The primary contributions of DITTO-2 involve three critical innovations: efficient diffusion model distillation, surrogate optimization, and an improved ITO algorithm. The methodology can be summarized in the following steps:

  1. Diffusion Model Distillation:
    • The paper explores two distillation techniques: Consistency Models (CM) and Consistency Trajectory Models (CTM).
    • CM distillation aims to create a model capable of one-step sampling while maintaining consistency along the diffusion trajectory.
    • CTM distillation refines this approach by allowing the model to jump between any points on the diffusion path, balancing sampling stochasticity and quality.
  2. Surrogate Optimization:
    • The surrogate optimization decouples the control parameter estimation and final generation tasks.
    • By optimizing the initial noise latent using a CM or CTM with fewer steps (optimizing with M steps), and then decoding with a higher number of steps (decoding with T steps), the method significantly reduces computational load while maintaining high output quality and control adherence.
  3. Improved ITO Algorithm:
    • The refined algorithm eliminates the need for gradient checkpointing, reducing the complexity and runtime of the optimization process.
    • The adaptive budgeting strategy allows for a more efficient optimization by progressively increasing the number of sampling steps only when required, thereby combining the strengths of one-step and multi-step sampling.

Experimental Results

The empirical evaluation of DITTO-2 encompasses a range of controllable music generation tasks, including intensity, melody, musical structure control, inpainting, and outpainting.
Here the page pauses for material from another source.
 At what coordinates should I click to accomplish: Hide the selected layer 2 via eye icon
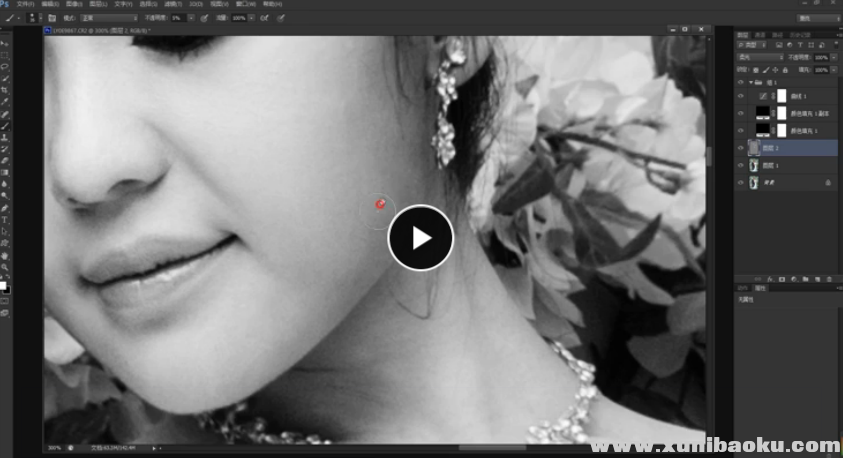[740, 148]
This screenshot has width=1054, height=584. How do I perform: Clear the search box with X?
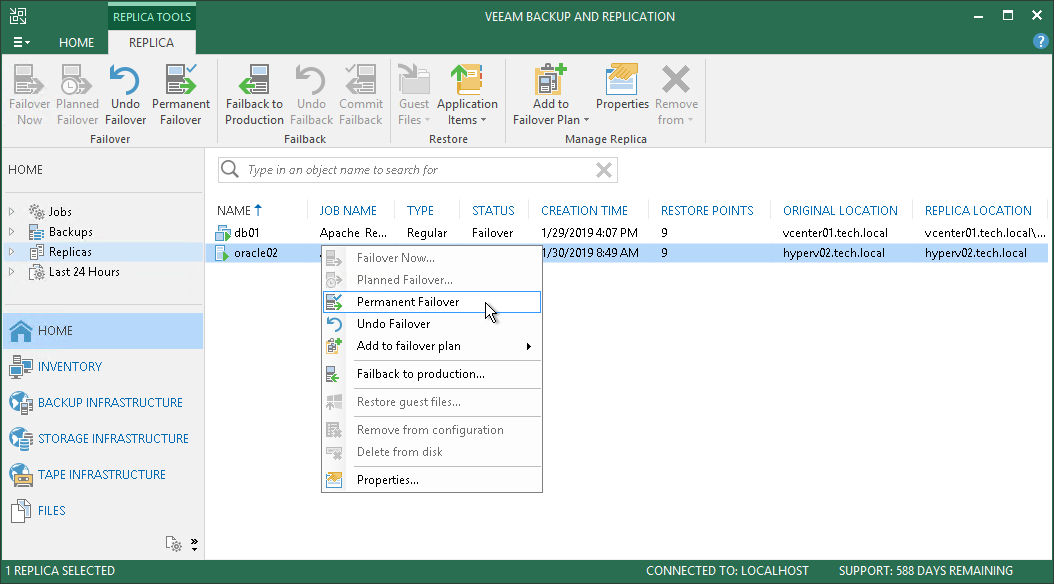click(x=603, y=170)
Key findings from the experiments include:

  • Speed and Efficiency: DITTO-2 achieves a 10-20x speedup compared to the baseline DITTO, making it feasible for near real-time applications.
  • Quality and Control Adherence: The method improves both the audio quality (as measured by FAD) and target control adherence (measured by MSE and accuracy for respective tasks). Notably, the CTM approach yielded the best balance between speed and quality.
  • Text-Control: DITTO-2 extends its utility by enabling text-adherence control via a neural network-based feature extractor, achieving superior performance measured by CLAP scores. Remarkably, even an unconditioned diffusion model, when optimized through DITTO-2, surpassed existing TTM models like MusicGen in text relevance.

Implications and Future Directions

The advancements proposed in DITTO-2 have substantial implications for both theoretical and practical aspects of AI-based music generation. The methodological refinements enable more efficient and responsive systems, facilitating interactive and real-time applications in music production, personalization, and adaptive soundscapes.

Theoretically, the successful application of diffusion model distillation and surrogate optimization in the audio domain opens avenues for similar strategies in other generative tasks constrained by computational resources. Practically, the potential to control music generation via text similarity without extensive paired training data can revolutionize content creation workflows, making sophisticated AI tools more accessible to creative professionals.

Future developments may focus on further refining the distillation processes to handle even more complex controls and expanding the range of controllable parameters. Additionally, the adaptive optimization strategies suggest the possibility of dynamically tuning the computational budget based on the complexity of the desired output, further bridging the gap between AI-generated and human-authored music.

In summary, DITTO-2 represents a significant leap forward in controllable music generation, achieving a harmonious balance between speed, quality, and control. The methodological innovations and their successful implementation highlight the ongoing evolution and exciting potential of AI in music and creative domains.